Boats shuttled about 1,000 worshippers, including visitors from
Istanbul, Yerevan, Iran and the US, to Akhtamar on Sunday, where
tearful women lit candles and knelt to pray.
`This land has created a lot of Armenian culture. It means a lot,'
said Hayk, a 26-year-old from Los Angeles. `It's a good first step
[from Turkey] and I'm hopeful there will be more.'
Paul Shahinian, from New Jersey, said the service was a `bittersweet'
reminder of his family roots in Van. `Ethnic hatred runs deep, and it
runs through generations. I think Armenians need to have
reconciliation and move on?.?.?.?but it's impossible,' he said.

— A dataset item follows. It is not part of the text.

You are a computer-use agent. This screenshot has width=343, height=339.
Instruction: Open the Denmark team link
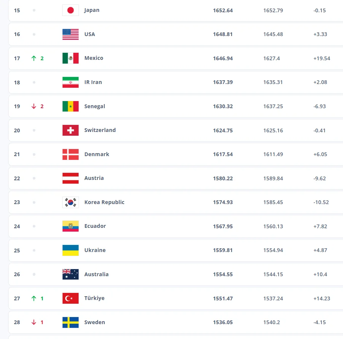tap(96, 154)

Many diaspora organisations called on Armenians to boycott what they
saw as a publicity stunt by a government that denies the 1915
massacres constituted genocide. Ankara says thousands of Turks also
died in the empire's disintegration.
Others cancelled trips at the last moment when the authorities failed
to place a cross on the roof.
Minorities living in Turkey still face prejudice ` including, in the
case of Christian converts, from their own families. The European
Court of Human Rights ruled last week that Turkey had failed to
protect the Turkish-Armenian journalist Hrant Dink before his murder
in 2007. And the government has still not acted on promises to reopen
the Greek Orthodox Halki seminary in Istanbul.
But many acknowledge that the AKP, whose religious members also faced
pressure in the past from an establishment fearful of radical Islam,
has done more to promote tolerance than any previous government.

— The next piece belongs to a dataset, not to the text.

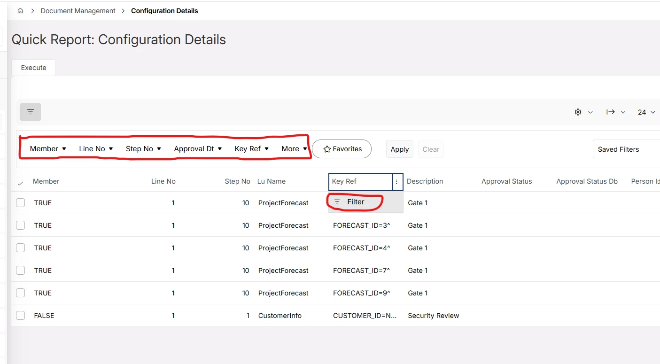Open the Saved Filters combo box
The width and height of the screenshot is (660, 364).
tap(626, 149)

`Government action is very slow and timid, but it is happening.
Comparing it with the Kemalist period is like night and day,' said
Cengiz Aktar, an academic at Istanbul's Bahcesehir university.
Although politicians still tread carefully for fear of reprisals by
nationalists, attitudes in Turkey have changed radically in recent
years, with new books, films and seminars opening to discussion issues
once fixed in stone in the school curriculum.

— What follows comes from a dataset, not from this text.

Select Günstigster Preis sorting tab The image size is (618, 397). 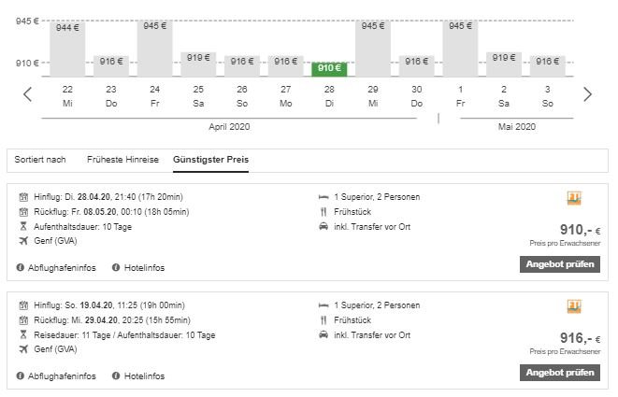coord(210,160)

Moreover, many Turks are becoming aware that their own roots are more
mixed than the `Muslim' listed on the identity cards of most would
suggest.
`I came to see because my father was one of them,' said Bahar, a local
woman in her 70s whose Muslim grandparents adopted a 12-year-old
Armenian boy when his family was killed. `I came to see my relations.'
Additional reporting by Funja Guler
From: A. Papazian
By Delphine Strauss in Van
FT
September 19 2010 20:14
Bells rang and the liturgy echoed from inside an Armenian church in
eastern Turkey for the first time in nearly a century at a Sunday
service symbolising Turkish efforts to overcome its troubled history
with ethnic and religious minorities.
The Holy Cross church on Akhtamar island, a rocky outcrop in Lake Van,
is one of the few visible remnants of the Armenian communities that
were settled across eastern Anatolia until the Ottoman-era massacres
and deportations of 1915, in which an estimated 1.5m died. Most
Armenian churches were destroyed.
It is also part of a broader effort by the ruling Justice and
Development party (AKP) to end the ethnic and religious divisions that
have shadowed Turkey since the creation of the modern republic. The
Greek Orthodox monastery at Sumela, near the Black Sea coast, was
permitted one day of worship this summer, and the government has also
taken tentative steps to broaden language and cultural rights for the
large Kurdish minority.
`Turkey is going back to the good side of the Ottoman Empire, said
Baskin Oran, an academic who launched a petition apologising for the
killings of Armenians in 1915. The Kemalist state, created after the
Armenian massacres and population exchange with Greece, assumed
non-Turks would be assimilated and non-Muslims expelled. But `if the
Armenian taboo is broken, the rest will follow suit,' Mr Oran said.
Boats shuttled about 1,000 worshippers, including visitors from
Istanbul, Yerevan, Iran and the US, to Akhtamar on Sunday, where
tearful women lit candles and knelt to pray.
`This land has created a lot of Armenian culture. It means a lot,'
said Hayk, a 26-year-old from Los Angeles. `It's a good first step
[from Turkey] and I'm hopeful there will be more.'
Paul Shahinian, from New Jersey, said the service was a `bittersweet'
reminder of his family roots in Van. `Ethnic hatred runs deep, and it
runs through generations. I think Armenians need to have
reconciliation and move on?.?.?.?but it's impossible,' he said.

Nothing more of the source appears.